In the initial audit, adverse events were noted only on 6 days (1.9%). These events were marginal derangement of physiological parameters such as respiratory and heart rate, without any significant clinical consequence or interruption in the mobilization session. On ineligible days (660 days, 63.9%), the impaired neurological status (402 days, 61%) was the most common contraindication to mobilization.

Barriers to mobilization (Table 3) were noted on 97 of the 373 eligible days (26%) and included concerning symptoms in the patient on 35 days (36.1%), minor procedures on 31 days (32%), and shifting of patients in and out of the ICU on 15 days (15.5%). Missing physician orders and absence of couch for mobilization were other barriers noted. Based on these results, we aimed for an improvement of ≥10% (i.e., from 31.3 to over 41%) in the total number of mobilized days as our primary outcome over a period of 6 months.

Table 3.

Barriers to mobilization on eligible days in pre-intervention audit

Barriers Number of patient days (percentage of total, n = 97)
Concerning symptom or sign in patient 35 (36.1%)
Procedures 31 (32%)
    OT procedures or invasive tests 8
    Intubated that day 4
    Extubated that day 7
    Tracheostomy 1
    Dialysis 5
    Others 6
Shifting into and out of ICU 15 (15.5%)
    Night admission (after 7 pm) 7
    Day of admission 2
    Day of shifting out 6
Presence of lines or tubes (not considered contraindication) 8 (8.2%)
Absence of doctor's orders 4 (4.1%)
Patient refusal 3 (3.1%)
No couch available 1 (1%)

Results of the Interim Informal Audits

We performed two interim informal audits to evaluate compliance with the elements of the intervention and to assess barriers/challenges to implementation.

Our first audit was completed over a period of 1 week in December 2018. We found that nursing staff apprehension over mobilizing intubated/tracheostomized patients remained and that such patients were marked “no” for mobilization despite meeting eligibility criteria. This was addressed through several sessions to educate nurses on the benefits and safety of mobilizing intubated patients and by offering the presence of a physician to supervise and help.

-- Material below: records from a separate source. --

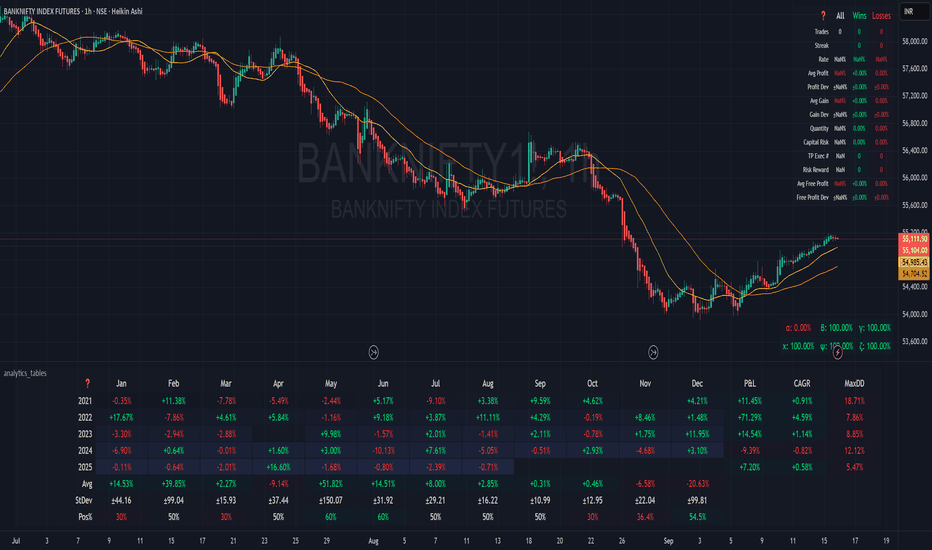Open the INR currency selector
932x550 pixels.
(909, 12)
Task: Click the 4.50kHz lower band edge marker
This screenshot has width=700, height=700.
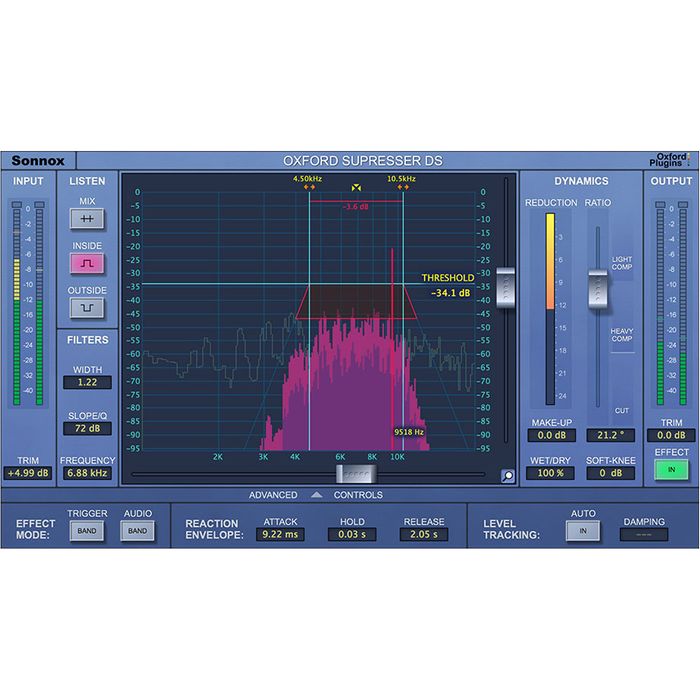Action: pos(309,186)
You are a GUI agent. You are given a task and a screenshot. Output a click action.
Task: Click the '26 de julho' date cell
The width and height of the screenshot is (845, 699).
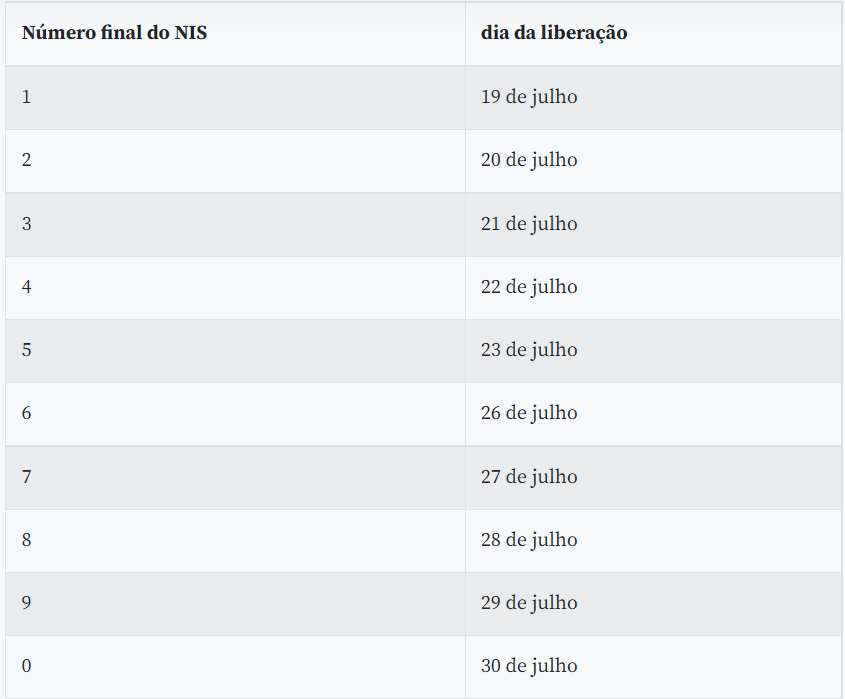point(653,414)
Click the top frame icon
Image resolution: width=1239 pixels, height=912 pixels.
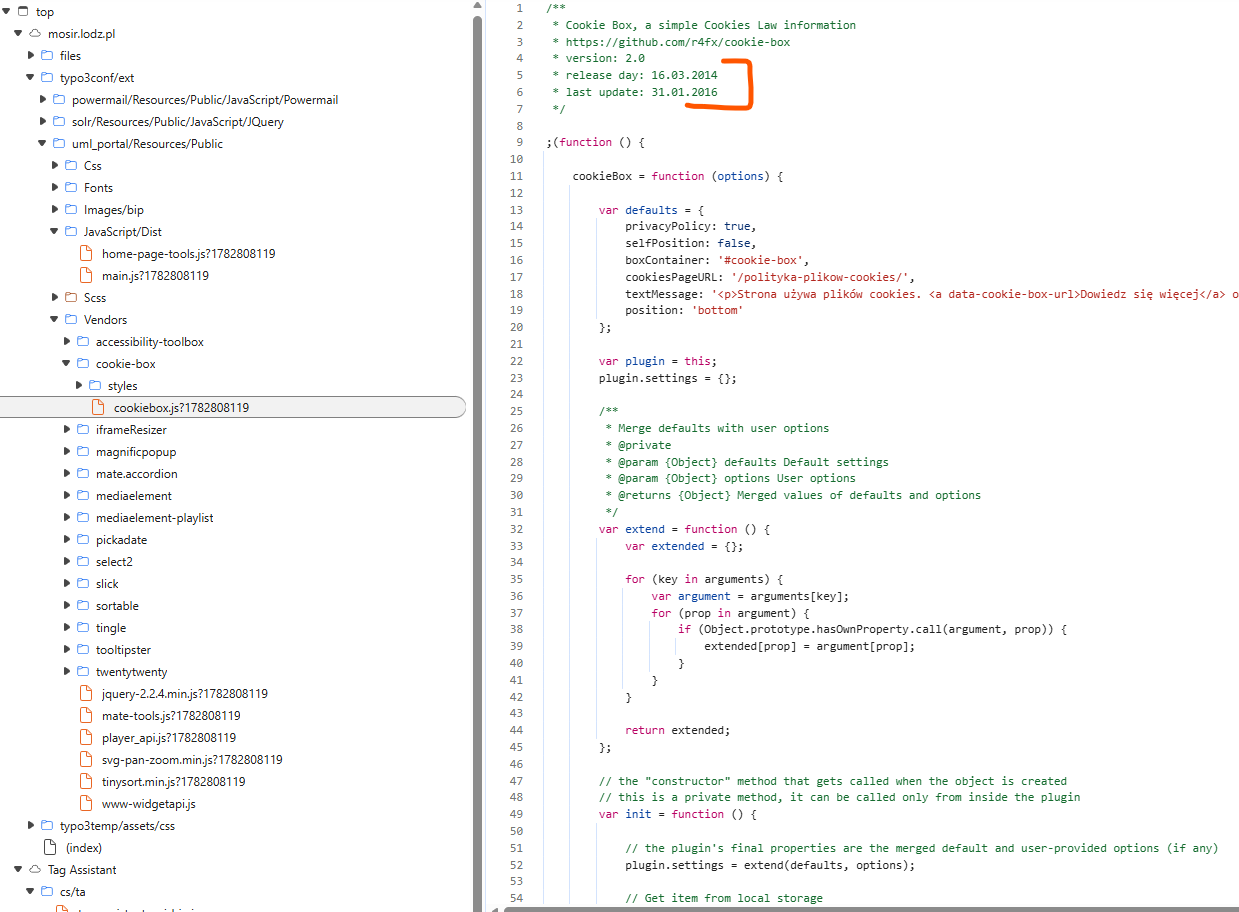[x=23, y=11]
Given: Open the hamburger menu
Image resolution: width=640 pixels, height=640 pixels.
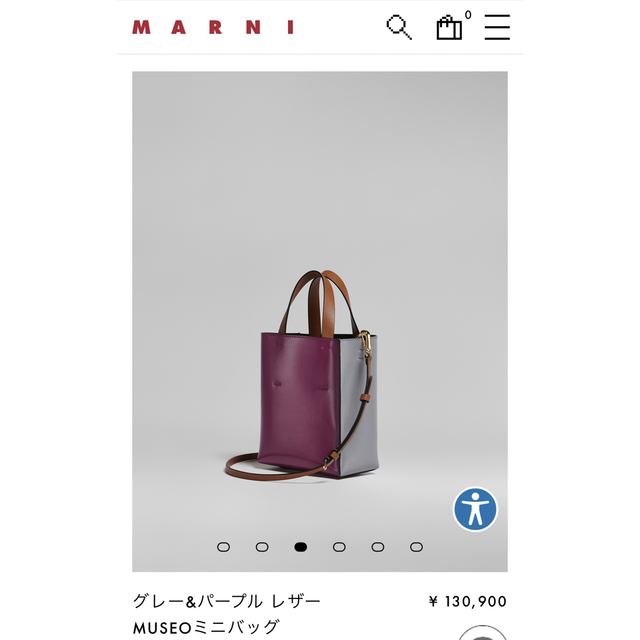Looking at the screenshot, I should coord(497,27).
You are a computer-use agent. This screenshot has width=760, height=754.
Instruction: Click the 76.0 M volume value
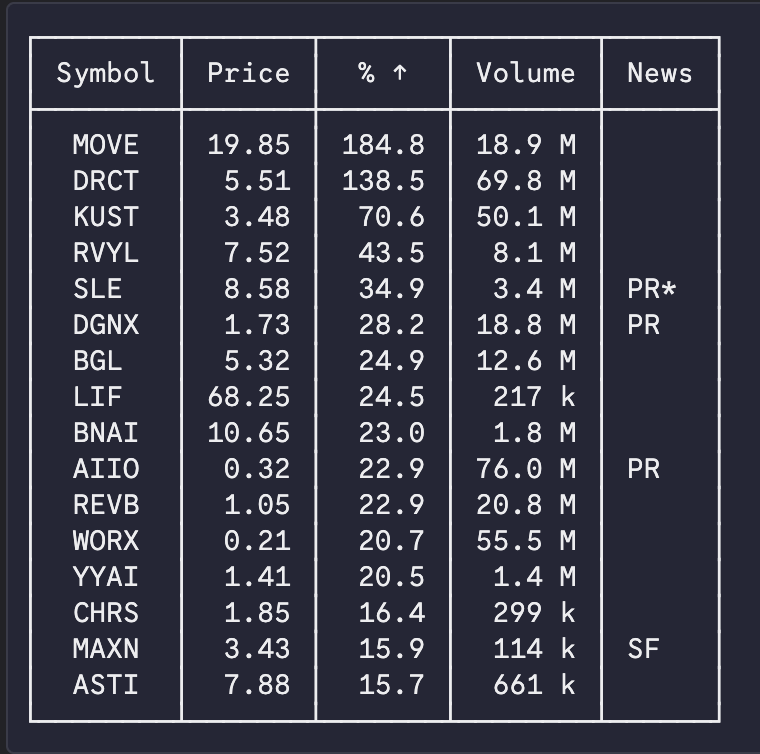(525, 469)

The second issue that our audit identified was apprehension among physiotherapists on achieving higher levels of mobilization. Once patients were mobilized to a couch (IMS score 5), no attempt would be made to advance the activity score regardless of patient fitness. We held multiple meetings with physiotherapists to educate and engage on the benefits of ambulation and to address residual concerns from their perspective. One of the issues that emerged from these meetings was the lack of adequate couches to move patients out of bed. We brought this to the attention of the hospital administrators, who were very responsive and promptly addressed this.

Our second audit in the month of January identified only residual concerns from some of the nurses regarding mobilization of intubated patients. One of the reasons for this was the induction of new nurses into the ICU team, who needed further sessions of education and engagement. No other major concerns were flagged during this audit.

Post-implementation Audit

We conducted our final audit from February 15, 2019 to April 15, 2019. A total of 207 patients were followed over 932 days (Table 1). About 70% were male with an average age of 58 years (SD 17 years). Medical conditions predominated among admissions during this period at 75.4% with a mean APACHE IV score of 84.6 (SD 31.8). Patients’ duration of stay in the ICU averaged 5.4 days (SD 4.8). Out of 932 patient days, they were invasively ventilated on 467 (50.1%). Of 207 patients, 157 (75.8%) were mobilized at least one of the days.

Patients were found to be eligible for mobilization on 466 days (50%) and were successfully mobilized on all of these days (100% of eligible days). Patients were also mobilized on an additional 74 days, bringing the total number of mobilized days to 540 (57.9%). We were thus able to achieve our stated aim of at least 10% improvement over a 6-month period. On average the IMS was 3.4 with IMS 3 corresponding to sitting on the side of the bed (Table 2).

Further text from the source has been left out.